I mention America specifically as a generic example that everyone understands for one reason. "Unlimited Internet Bandwidth". This type of a model (even if it is a model where MOST of the OS is on current hardware but then randomly checks the internet for it's main "modular" pieces, vs having it all on the Hard Drive as we current do) cannot work well because other countries actually have to pay for speicifc amounts of bandwidth.
And even now, I've read random articles talking about ISPs (in america) which are considering moving to the "Pay for Bandwidth Tiers" models. WTF is the point of getting an OS that eats up all of your bandwidth just to stay turned on and be running a screen saver? It would need to randomly connect out and update things after all...
Some might argue that this is already being done, and that "caching" would solve the problem ... except that caching would negate the whole purpose of an online-OS (it needs to always have the latest thing to work well). Currently windows ALREADY connects out and randomly checks things and uses bandwidth, but it's NOT downloading entire modules as something like that would require.

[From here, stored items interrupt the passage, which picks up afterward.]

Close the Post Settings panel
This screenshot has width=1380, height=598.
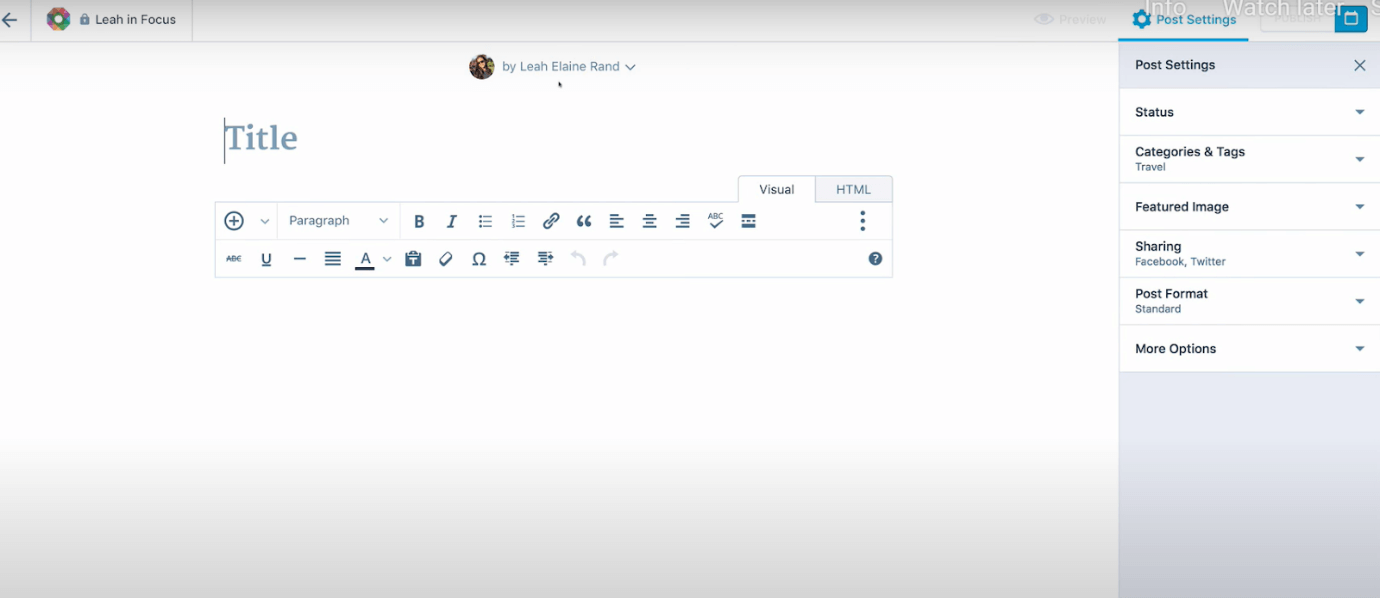[1359, 65]
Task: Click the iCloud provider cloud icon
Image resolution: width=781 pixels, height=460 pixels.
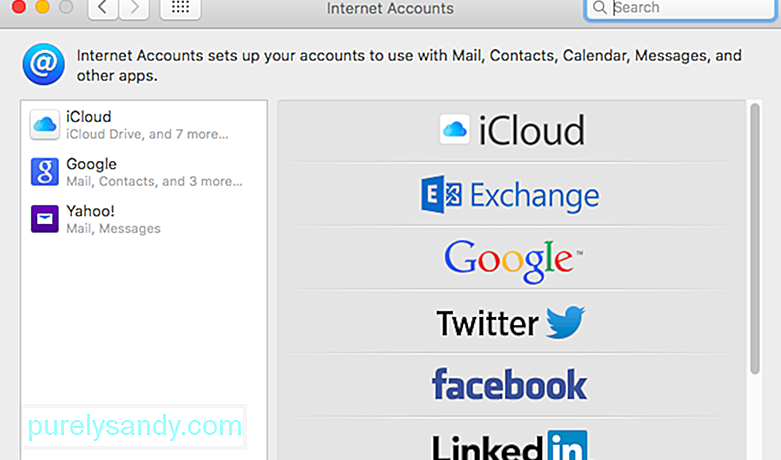Action: 454,129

Sorry, but if I lived somewhere with Pay-As-You-Go internet (I'm considering moving to Australia) I sure as hell wouldn't pay more money to an ISP on a monthly basis just so that I can use the "latest and greatest" windows.
Anyone remember Cairo? ;-)
Never ascribe to malice that which is adequately explained by incompetence.
Midori is being designed in such a way that components of the OS communicate with each other in a location independent manner. API calls to a local machine are no different than API calls to a remote machine.
This strikes me as being similar to a design goal shared by Plan 9, and its spiritual descendant Inferno, both of which were based around the 9P protocol.